Avant la réforme adoptée en juin dernier, l’exécutif intervenait à trois reprises dans la procédure codifiée d’exportation de matériel militaire. D’abord au moment de l’appel d’offre. “Les industriels demandent l’autorisation pour y répondre. La CIEEMG (Commission interministérielle pour l’étude des exportations de matériels de guerre, NDLR) se prononce et délivre un agrément préalable” rappelle Patrice Bouveret. La CIEEMG regroupe des représentants du Quai d’Orsay, de la Défense et de Bercy, chapeauté par le Secrétariat général de la défense et sécurité nationale (SGDSN) relié au Premier ministre.

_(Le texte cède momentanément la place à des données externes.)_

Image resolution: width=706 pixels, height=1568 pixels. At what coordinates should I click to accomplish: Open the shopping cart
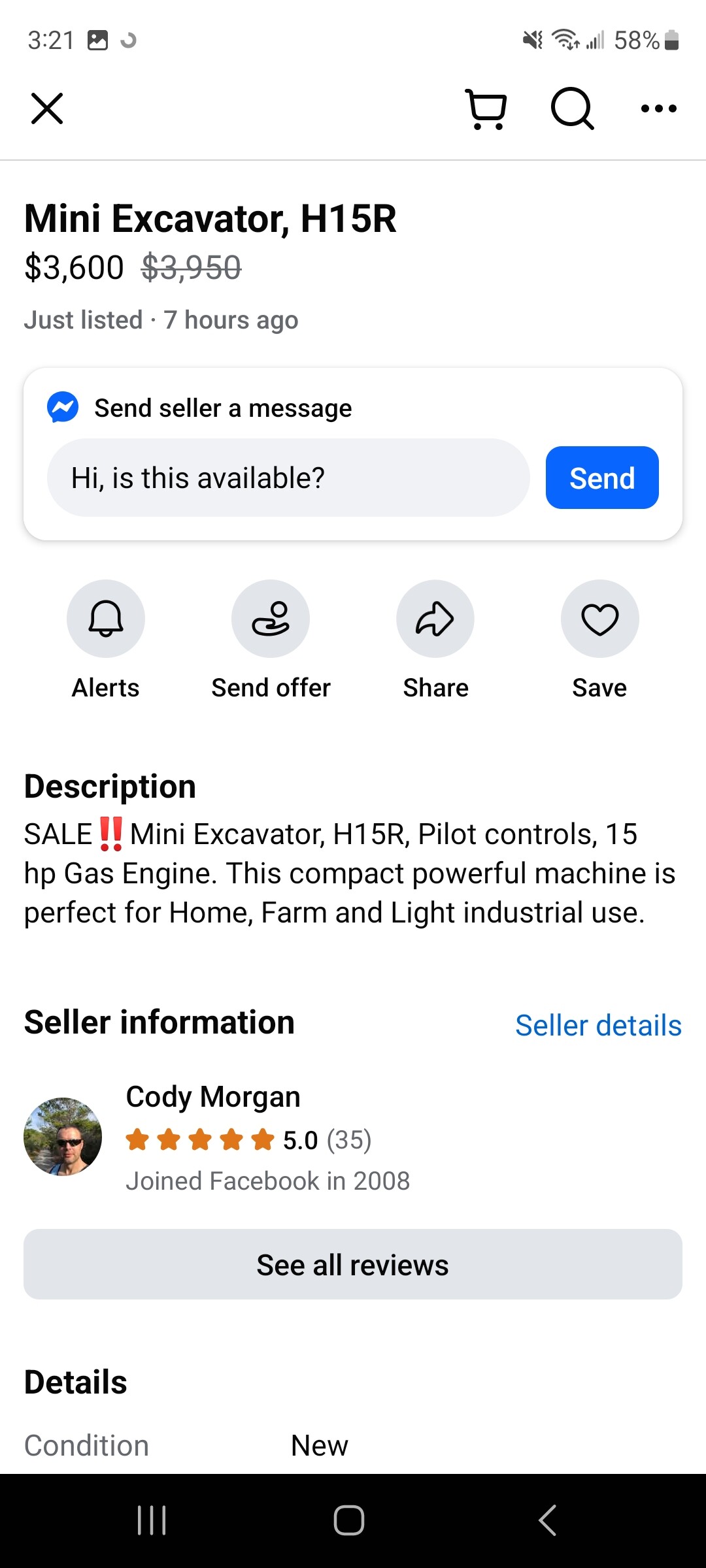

“La CIEEMG accorde ensuite une Autorisation d’exporter le matériel de guerre (AEMG)” poursuit Patrice Bouveret. Chaque composante de la CIEEMG apporte ses compétences : le ministère des Affaires étrangères se prononce sur l’état des relations avec le pays, la Défense sur les risques potentiels liés à l’exportation du matériel concerné, l’Economie sur la santé économique de l’acheteur. En cas de désaccord, le sommet de l’exécutif tranche, le Premier ministre voire le Président de la République selon la sensibilité du contrat.

Ces deux autorisations seront désormais fusionnées dans une seule et même licence, une “licence ‘unique’” selon la DGA. Un ultime contrôle a lieu avant la livraison du matériel, pour réagir en cas de changements importants dans le pays acheteur. “L’exécutif garde un contrôle tout au long du processus, jusqu’à la livraison” résume Patrice Beuvelet.

Licences globales

Au sein de l’Union européenne, des “licences globales” sont mises en place avec la réforme, ironise Patrice Bouveret. “Les industriels doivent tenir à jour des listings sur les ventes et envoyer des rapports détaillés tous les six mois”. Le contrôle systématique, a priori, n’est plus appliqué. Jusqu’à la réforme, les rapports au Parlement sur les exportations d’armement mesuraient les ventes par trois indices : les commandes prises, les AEMG et les livraisons. Un effort de transparence qui ne convainc guère l’Observatoire des armements :

Les données financières ne permettent pas d’analyse fine des exportations, on ne peut pas suivre l’évolution des contrats : les prises de commande ne donnent pas toujours lieu à des AEMG qui elles-même ne sont pas toujours converties en livraison. La CIEEMG ne publie pas ses refus.

Dans ces rapports produits par le ministère de la Défense, seules sont détaillées par catégorie officielle (Military List) les prises de commande. Contrairement à la Grande-Bretagne, la France ne publie pas la liste des matériels exportés. Le Journal Officiel de l’UE publie quant à lui la liste des refus d’attribution de licence, sans préciser le matériel visé, ni les motifs.